Soon after the beginning of the War, Lady Whigham having discontinued her
days at home, Mrs. Dobson gave up hers, and as the other ladies in her
circle followed suit, her chief occupation was gone.

Of course, like her friend Lady Whigham, she joined several committees,
but she was rather disappointed to find the meetings less sociable than
she expected. What Mrs. Dobson likes is a friendly, chat over a cup of
tea; when you sit formally round a green table, you never seem to get to
know any one properly.

“It’s so much nicer,” she said to Maud, the eldest unmarried daughter, a
bouncing young woman of generous proportions, “to have something at your
own house. My idea is to make a pleasure of charity. The most
disagreeable things can be got through pleasantly. Now, you’re such a
sensible girl, can’t you think of something?”

Mrs. Dobson always speaks of Maud as “such a sensible girl”; spiteful
people suggest that this praise is a form of apology for the absence of
physical charm.

Maud meditated deeply. “Everybody seems to have thought of everything,
mamma, that’s the worst of it. You see, Mrs. Newt has that drawing class
for orphan boys; then there’s Mrs. Badger’s fund for giving musical
instruction to the children of soldiers and sailors, and the Parrys have
dancing classes for them.”

“That’s just it. We ought to be doing something useful of that kind. It’s
a public duty for people in our position.”

“But I think we are doing our share, mamma. What with your committee and
Effie teaching those Belgian refugee children to play hockey and me at
the canteen for ineligible shop assistants.”

“I know, my dear. Still, it would be so nice to have something here--just
to bring people together, as it were, in a cosy way.”

Before any conclusion was reached tea was brought, and just then Joan
came in from a concert at the Mandolin Hall, bringing a startling piece
of news.

“Who do you think I met at the concert, mamma?”

Joan was evidently excited. She spoke almost breathlessly, and went on
without waiting for a reply.

“Jack Leclerc is back from the Front on sick leave, and he’s been made a
captain.”

Mrs. Dobson glanced at Maud. “Really, my dear!” she said, but her voice
was not cordial.

“What else did he tell you?”

“He hardly said anything. In fact, he didn’t tell me even that. Mr. Mayo,
the manager, saw him as we were going out and I heard him call him
‘Captain’!”

“Perhaps it’s a mistake, anyhow,” suggested Maud.

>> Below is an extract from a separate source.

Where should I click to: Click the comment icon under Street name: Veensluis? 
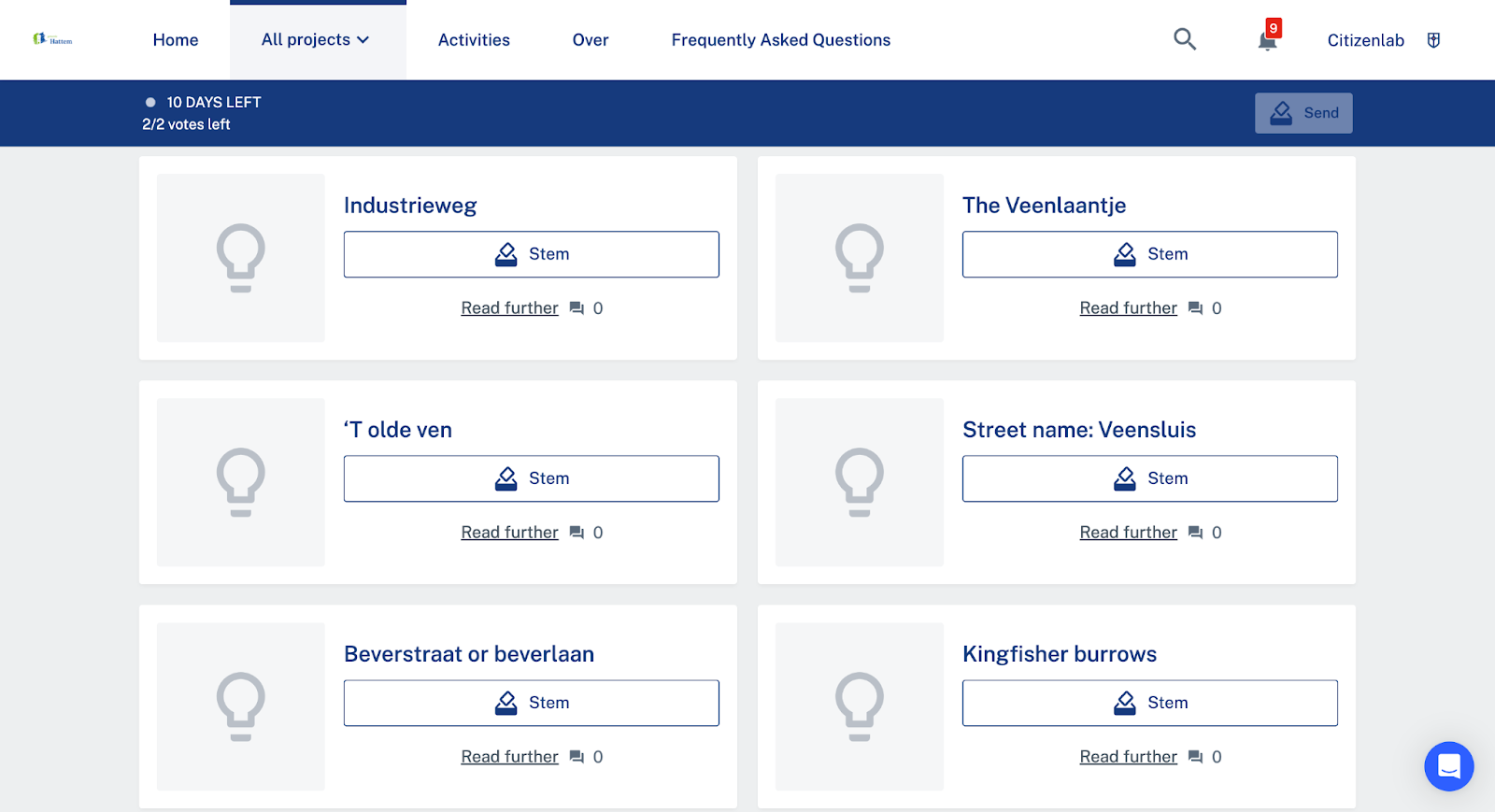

“No, it isn’t. I stopped to find out--about the next concert, I mean--and
Mr. Mayo told me he had greatly distinguished himself, and I’m not a bit
surprised either.” And Joan looked at her mother and her sister with an
air of saying, “What did I tell you?”

“Well, he’s sure to come and see us and tell us all about it,” Mrs.
Dobson remarked complacently.

“I’m not so sure of that!” Joan spoke sharply.

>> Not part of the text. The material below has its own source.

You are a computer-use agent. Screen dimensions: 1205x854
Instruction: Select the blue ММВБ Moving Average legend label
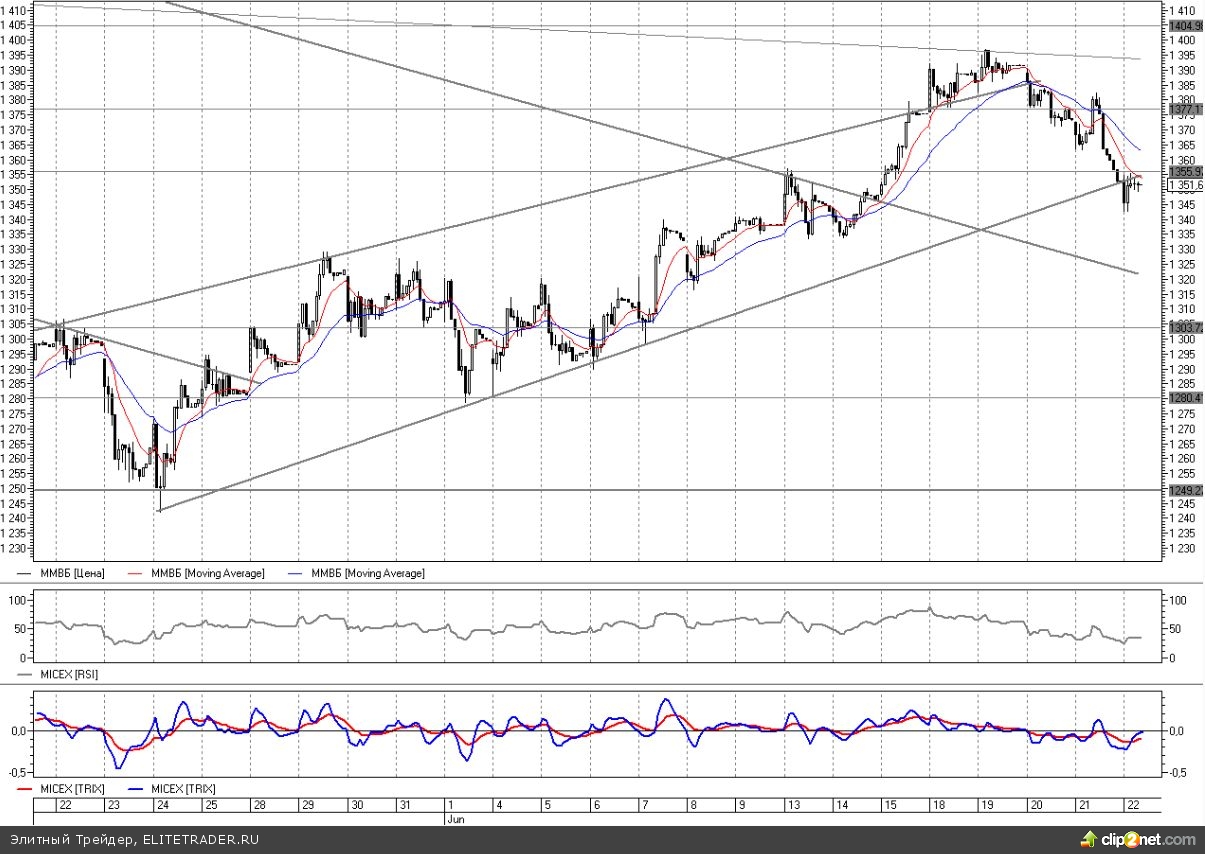point(368,573)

“Nonsense, dear! he’ll be only too pleased to, especially if we ask
him--and now it’s war-time I think we might. Bygones are bygones.”

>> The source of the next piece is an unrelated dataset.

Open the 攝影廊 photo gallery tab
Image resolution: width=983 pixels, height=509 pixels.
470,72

Joan sighed deeply. It was evident she meant her mother to notice it.

“Surely you’ve got over that little affair? You didn’t seem to mind at
the time. Did you now, dear?”

“What could I do with you all against me?” Joan’s face wore an expression
of aggrieved reminiscence.

“We thought it for your good, Joan. He was only a music-teacher and had
no means at all.”

“He was getting on splendidly, though. You forget that he had been
appointed conductor of a big orchestra to tour the provinces--when the
War came.”

“Yes, but the War put a complete end to that and to all his prospects. A
nice time you’d have had to wait,” said Maud.

“It’s over now, so what’s the good of talking about it? I daresay he’s
forgotten all about me long ago.” Joan sighed again and helped herself to
tea.

Half an hour later Clara Whigham called up Joan on the telephone. The
family was accustomed to these conversations, which were sometimes of
long duration. The two girls were intimate. It was through Clara that
Joan had taken piano lessons at the Royal School of Music from Jack
Leclerc.

When Joan left the room Mrs. Dobson turned to her elder daughter.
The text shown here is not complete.